### Text shown:

-------

Although some current video compression techniques exploit redundancy in video data and attempt to pack large amount of information into a small number of samples, current techniques may be limited in function and may thus be inefficient. More specifically, current video compression techniques generally rely on predetermined qualities of the human perceptual system and/or media content analysis and lack the ability to adapt to an individual viewer's perceptual needs, thereby leading to inefficiency in use of computational resources.

BRIEF DESCRIPTION OF DRAWINGS

Features and advantages of the claimed subject matter will be apparent from the following detailed description of embodiments consistent therewith, which description should be considered with reference to the accompanying drawings, wherein:

FIG. 1 is a block diagram illustrating one embodiment of a system for dynamically processing media based on characteristics of a viewer during presentation of the media consistent with various embodiments of the present disclosure;

FIG. 2 is a block diagram illustrating the system of FIG. 1 in greater detail;

FIG. 3 is a block diagram illustrating one embodiment of a face detection module consistent with various embodiments of the present disclosure;

FIG. 4 is a block diagram illustrating one embodiment of a video data processing module consistent with various embodiments of the present disclosure;

FIG. 5 is a flow diagram illustrating one embodiment for adaptive data processing in accordance with at least one embodiment of the present disclosure.

Although the following Detailed Description will proceed with reference being made to illustrative embodiments, many alternatives, modifications, and variations thereof will be apparent to those skilled in the art.

DETAILED DESCRIPTION

By way of overview, the present disclosure is generally directed to a system and method for adaptive processing of media including video content based on characteristics of a viewer captured from at least one sensor during presentation of the media to the viewer. More specifically, during presentation of video content, a sensor may capture particular attributes of the viewer, including, but not limited to, a viewer's eye movement and the focus of the viewer's gaze (generally referred to as “foveal vision” or “center of gaze”) relative to a display upon which the video content is being displayed. The region of the display in which the viewer's gaze is focused may be indicative of viewer interest and/or attentiveness to particular subject matter being presented in the region (hereinafter referred to as “region of interest”). The system is configured to identify one or more regions of interest for one or more associated video frames. The system is further configured to identify one or more regions in which the viewer has little or no gaze focus (hereinafter referred to as “region of non-interest”).

-------

### Data records:

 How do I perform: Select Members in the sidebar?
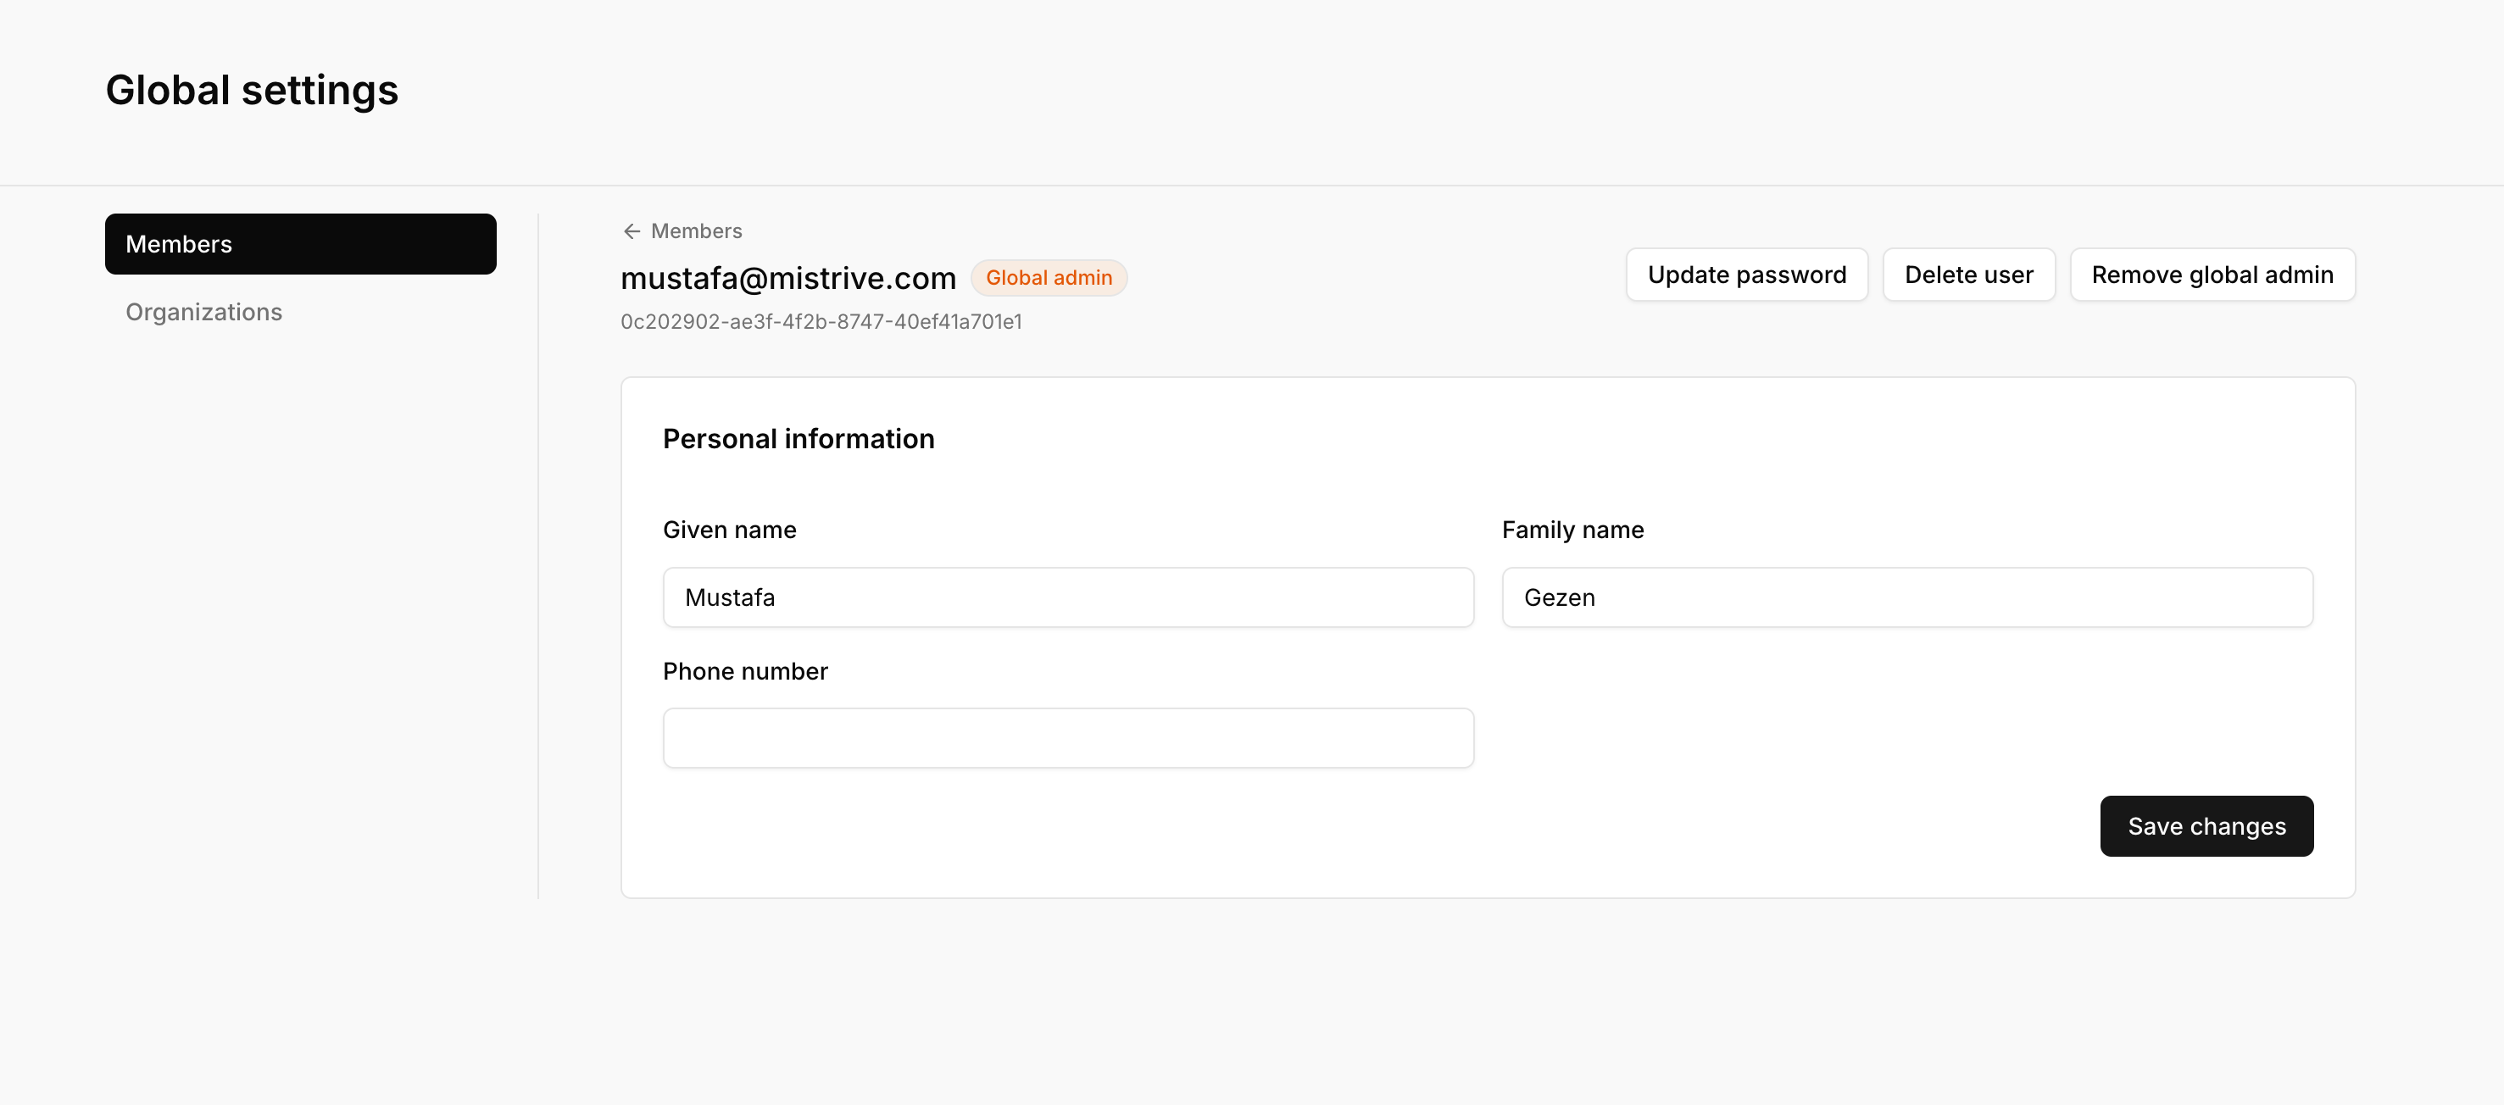tap(180, 244)
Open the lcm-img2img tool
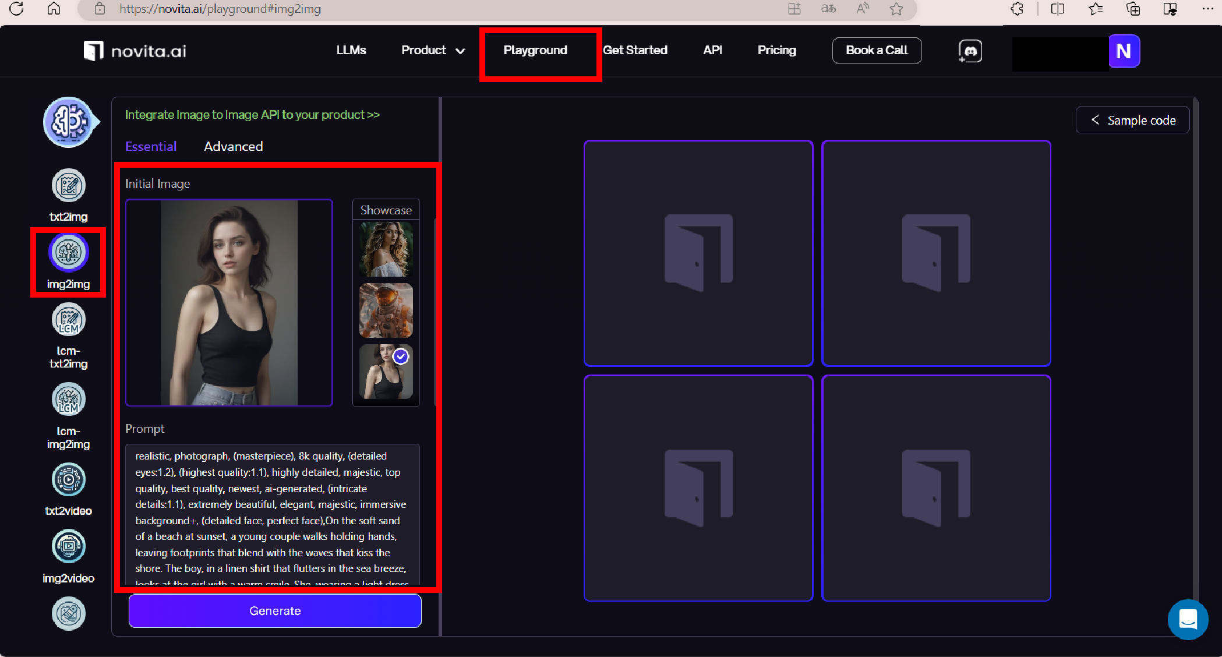The height and width of the screenshot is (657, 1222). (x=69, y=400)
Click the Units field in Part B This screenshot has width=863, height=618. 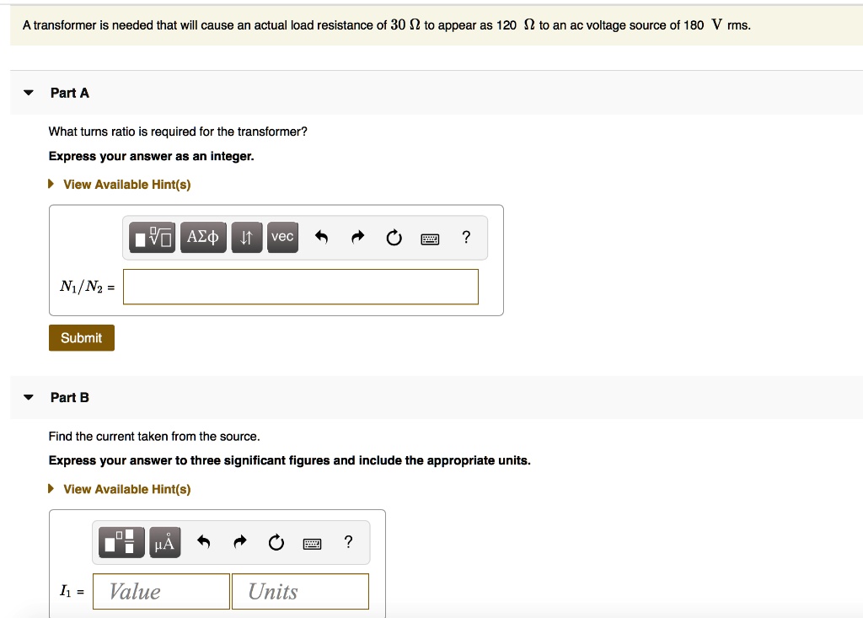coord(300,591)
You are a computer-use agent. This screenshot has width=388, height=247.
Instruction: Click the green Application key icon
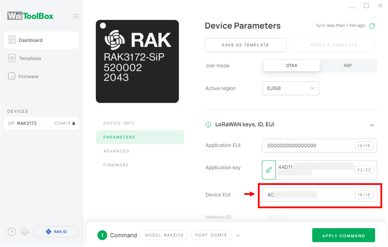click(x=269, y=170)
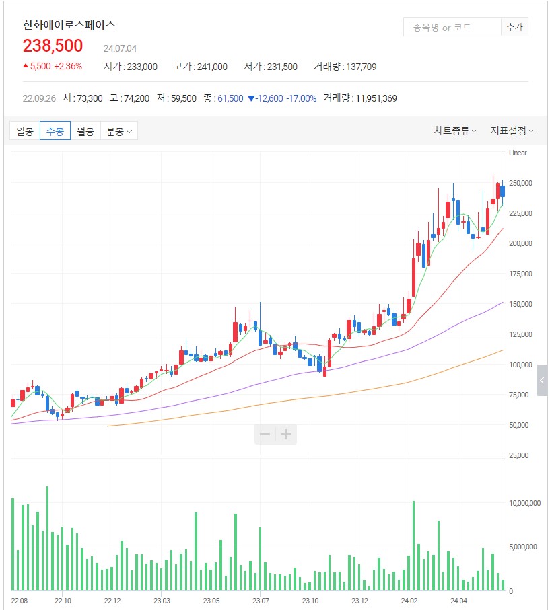Viewport: 550px width, 610px height.
Task: Expand the 분봉 minute chart dropdown
Action: coord(119,131)
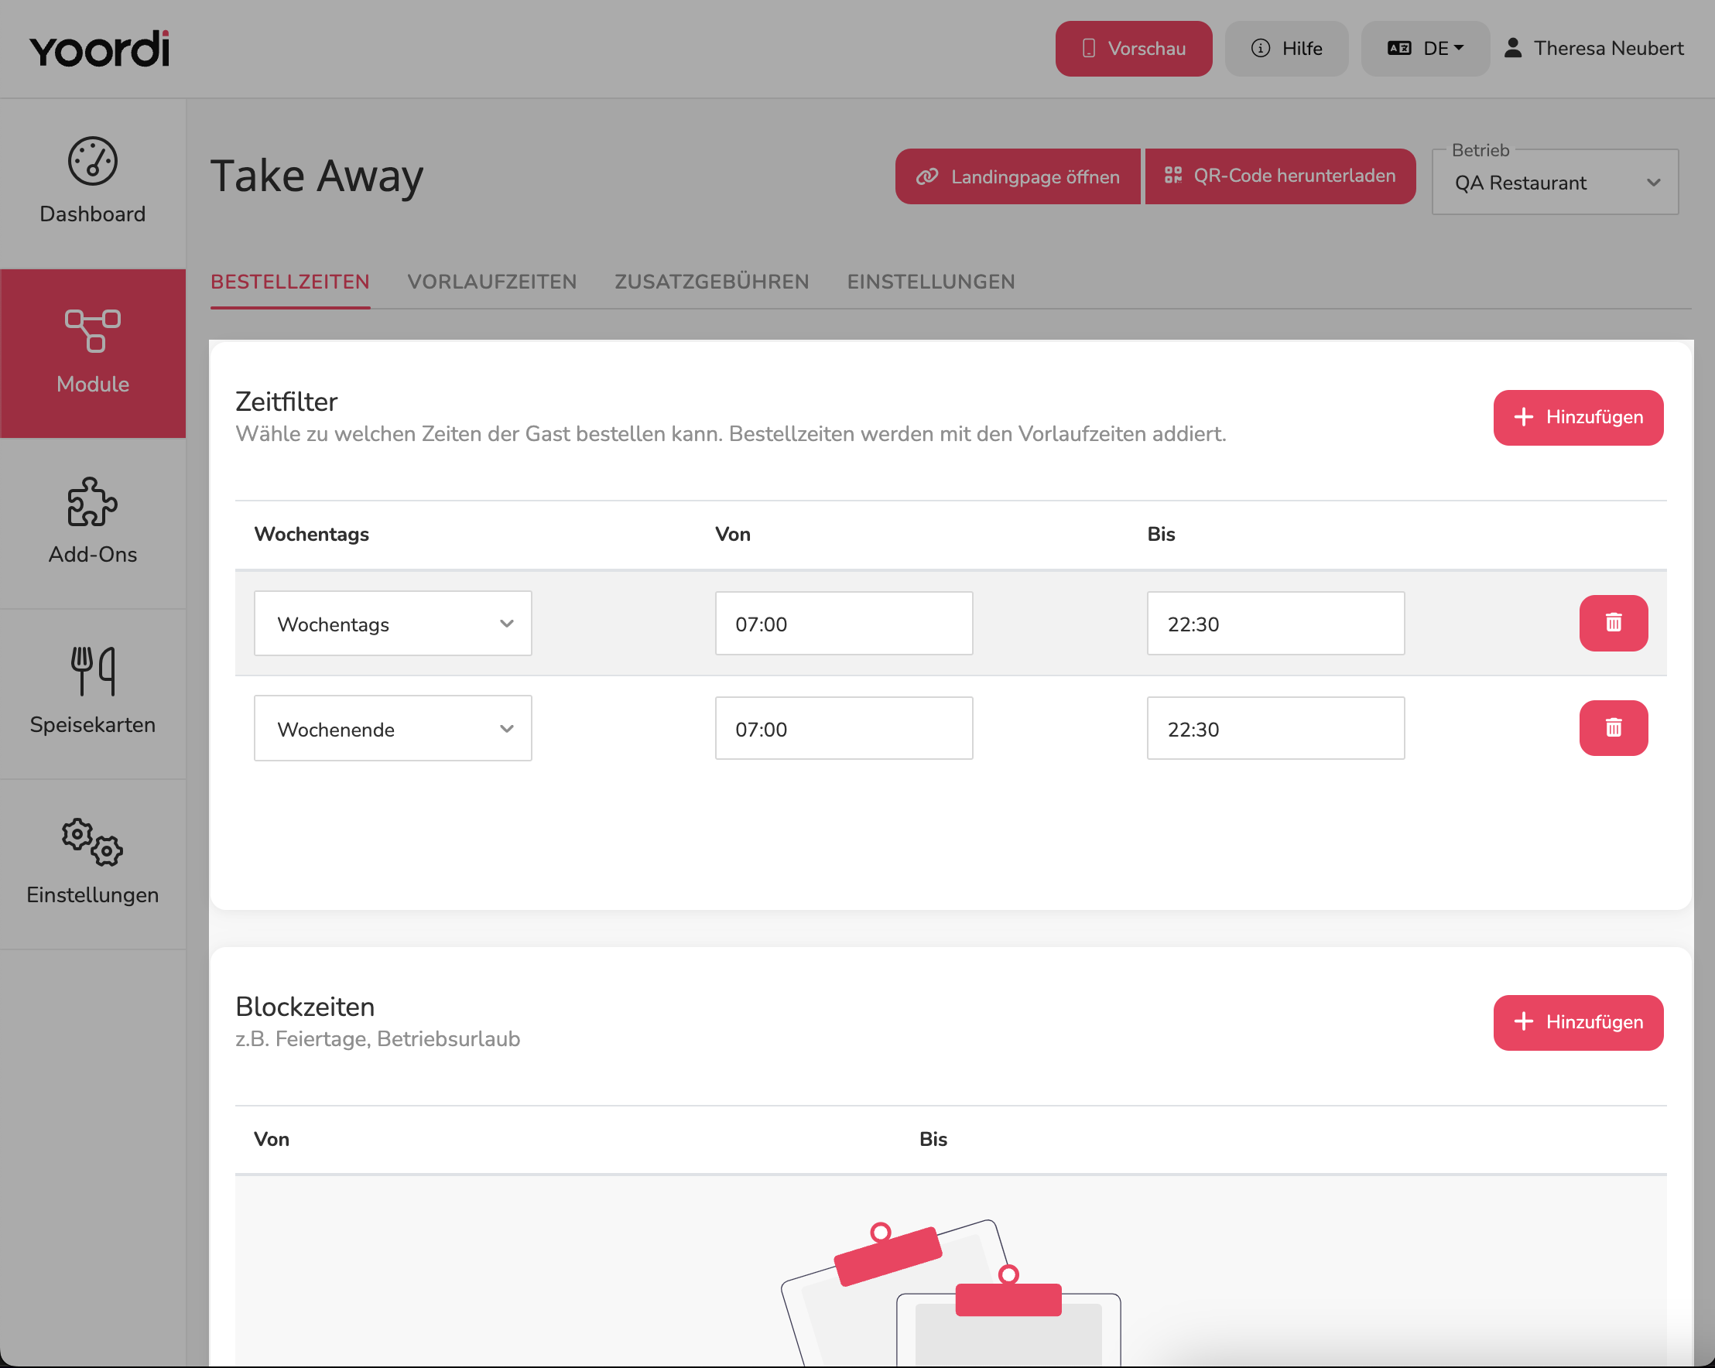Screen dimensions: 1715x1368
Task: Delete the Wochentags time filter row
Action: [1613, 623]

-------

### Aim of the exercise:
Reproduce the passage on video compression from "Although some current" down to "of computational resources.", switching "redundancy" to "repetition".

### Reply to the exercise:
Although some current video compression techniques exploit repetition in video data and attempt to pack large amount of information into a small number of samples, current techniques may be limited in function and may thus be inefficient. More specifically, current video compression techniques generally rely on predetermined qualities of the human perceptual system and/or media content analysis and lack the ability to adapt to an individual viewer's perceptual needs, thereby leading to inefficiency in use of computational resources.